Les trois Discours sur la condition des grands, écrits par Pascal à la fin de sa vie, étaient destinés, à un jeune homme de famille aristocratique. Ces discours visent à enseigner à la Noblesse la juste conscience de sa nature, de ses droits et de ses devoirs, de son rôle, en invitant à la modestie et à la charité.
"Il y a dans le monde deux sortes de grandeurs ; car il y a des grandeurs d'établissement et des grandeurs naturelles. Les grandeurs d'établissement dépendent de la volonté des hommes, qui ont cru avec raison devoir honorer certains états et y attacher certains respects. Les dignités et la noblesse sont de ce genre. En un pays on honore les nobles, en l'autre les roturiers ; en celui-ci les aînés, en cet autre les cadets. Pourquoi cela ? Parce qu'il a plu aux hommes. La chose était indifférente avant l'établissement : après l'établissement elle devient juste, parce qu'il est injuste de la troubler. Les grandeurs naturelles sont celles qui sont indépendantes de la fantaisie des hommes, parce qu'elles consistent dans les qualités réelles et effectives de l'âme et du corps, qui rendent l'une ou l'autre plus estimable, comme les sciences, la lumière de l'esprit, la vertu, la santé, la force. Nous devons quelque chose à l'une et à l'autre de ces grandeurs ; mais, comme elles sont d'une nature différente, nous leur devons aussi différents respects. Aux grandeurs d'établissement, nous leur devons les respects d'établissement, c'est-à-dire certaines cérémonies extérieures qui doivent être néanmoins accompagnées, selon la raison, d'une reconnaissance intérieure de la justice de cet ordre, mais qui ne nous font pas concevoir quelque qualité réelle en ceux que nous honorons de cette sorte. Il faut parler aux rois à genoux ; il faut se tenir debout dans la chambre des princes. C'est une sottise et une bassesse d'esprit que de leur refuser ces devoirs. Mais pour les respects naturels qui consistent dans l'estime, nous ne les devons qu'aux grandeurs naturelles ; et nous devons au contraire le mépris et l'aversion aux qualités contraires à ces grandeurs naturelles."
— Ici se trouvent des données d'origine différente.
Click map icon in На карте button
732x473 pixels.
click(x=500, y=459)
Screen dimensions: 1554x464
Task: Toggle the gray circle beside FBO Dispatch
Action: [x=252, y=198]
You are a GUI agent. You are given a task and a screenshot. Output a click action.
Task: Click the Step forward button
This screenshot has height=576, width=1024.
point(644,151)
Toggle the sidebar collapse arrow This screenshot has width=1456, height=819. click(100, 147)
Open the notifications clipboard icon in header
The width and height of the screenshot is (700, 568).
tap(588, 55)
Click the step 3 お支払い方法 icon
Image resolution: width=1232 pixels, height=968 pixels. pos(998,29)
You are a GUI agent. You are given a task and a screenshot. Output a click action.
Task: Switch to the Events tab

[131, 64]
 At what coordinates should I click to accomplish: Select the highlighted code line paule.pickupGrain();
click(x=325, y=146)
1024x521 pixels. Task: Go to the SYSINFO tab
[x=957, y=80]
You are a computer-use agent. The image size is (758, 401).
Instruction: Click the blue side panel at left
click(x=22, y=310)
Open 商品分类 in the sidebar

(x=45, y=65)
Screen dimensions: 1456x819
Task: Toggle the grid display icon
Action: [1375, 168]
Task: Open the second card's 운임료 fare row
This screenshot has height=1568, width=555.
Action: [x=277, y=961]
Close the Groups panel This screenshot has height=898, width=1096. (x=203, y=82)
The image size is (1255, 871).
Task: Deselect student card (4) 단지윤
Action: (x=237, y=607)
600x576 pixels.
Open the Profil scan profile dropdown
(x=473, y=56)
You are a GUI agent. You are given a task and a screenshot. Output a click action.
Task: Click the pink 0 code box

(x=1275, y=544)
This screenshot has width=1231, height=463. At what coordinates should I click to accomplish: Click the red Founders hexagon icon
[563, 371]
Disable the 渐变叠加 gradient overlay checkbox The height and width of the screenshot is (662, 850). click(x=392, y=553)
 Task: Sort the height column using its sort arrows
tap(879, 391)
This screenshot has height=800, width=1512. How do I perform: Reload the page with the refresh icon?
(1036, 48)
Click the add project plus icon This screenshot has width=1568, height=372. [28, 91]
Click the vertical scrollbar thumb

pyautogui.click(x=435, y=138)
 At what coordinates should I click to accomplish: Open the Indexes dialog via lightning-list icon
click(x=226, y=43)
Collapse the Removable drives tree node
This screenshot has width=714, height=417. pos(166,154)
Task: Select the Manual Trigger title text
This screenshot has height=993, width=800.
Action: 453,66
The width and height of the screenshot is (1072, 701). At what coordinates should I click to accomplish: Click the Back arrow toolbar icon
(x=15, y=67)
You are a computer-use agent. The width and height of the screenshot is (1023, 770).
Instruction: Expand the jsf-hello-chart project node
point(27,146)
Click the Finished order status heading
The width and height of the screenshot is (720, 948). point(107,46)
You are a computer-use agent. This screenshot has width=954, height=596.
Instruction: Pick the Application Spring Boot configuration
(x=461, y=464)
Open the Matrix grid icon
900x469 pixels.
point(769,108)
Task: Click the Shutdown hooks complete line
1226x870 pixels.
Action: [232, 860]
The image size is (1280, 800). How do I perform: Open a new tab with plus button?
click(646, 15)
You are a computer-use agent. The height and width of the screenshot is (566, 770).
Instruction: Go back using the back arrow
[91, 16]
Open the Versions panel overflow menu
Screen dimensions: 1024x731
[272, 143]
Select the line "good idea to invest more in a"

Pascal, Discours sur la condition des grands, « Les grandeurs d'établissement et les grandeurs naturelles », 1660.
NB :
Grandeurs détablissement : grandeurs qui ont été établies par les hommes.
Etats : ici, conditions sociales.
Questions :
Répondez aux questions suivantes :
Retrouvez la composition du texte : quelle est sa progression ?
Quel nom plus contemporain peut-on donner à ce que Pascal appelle les "grandeurs d'établissement" ? Donnez quelques exemples issus de votre expérience ou de vos connaissances personnelles.
Reformulez de manière plus moderne la phrase : "nous devons quelque chose à l'une et à l'autre de ces grandeurs"
Quels exemples donne Pascal de ce que nous devons aux grandeurs d'établissement ? Donnez d'autres exemples, plus contemporains.
Quelle différence Pascal fait-il entre "estime" et "respect" ?
Quelle est finalement la thèse de ce texte ? Où se trouve-t-elle exprimée ? En quoi cette thèse invite-t-elle les Grands à la modestie ?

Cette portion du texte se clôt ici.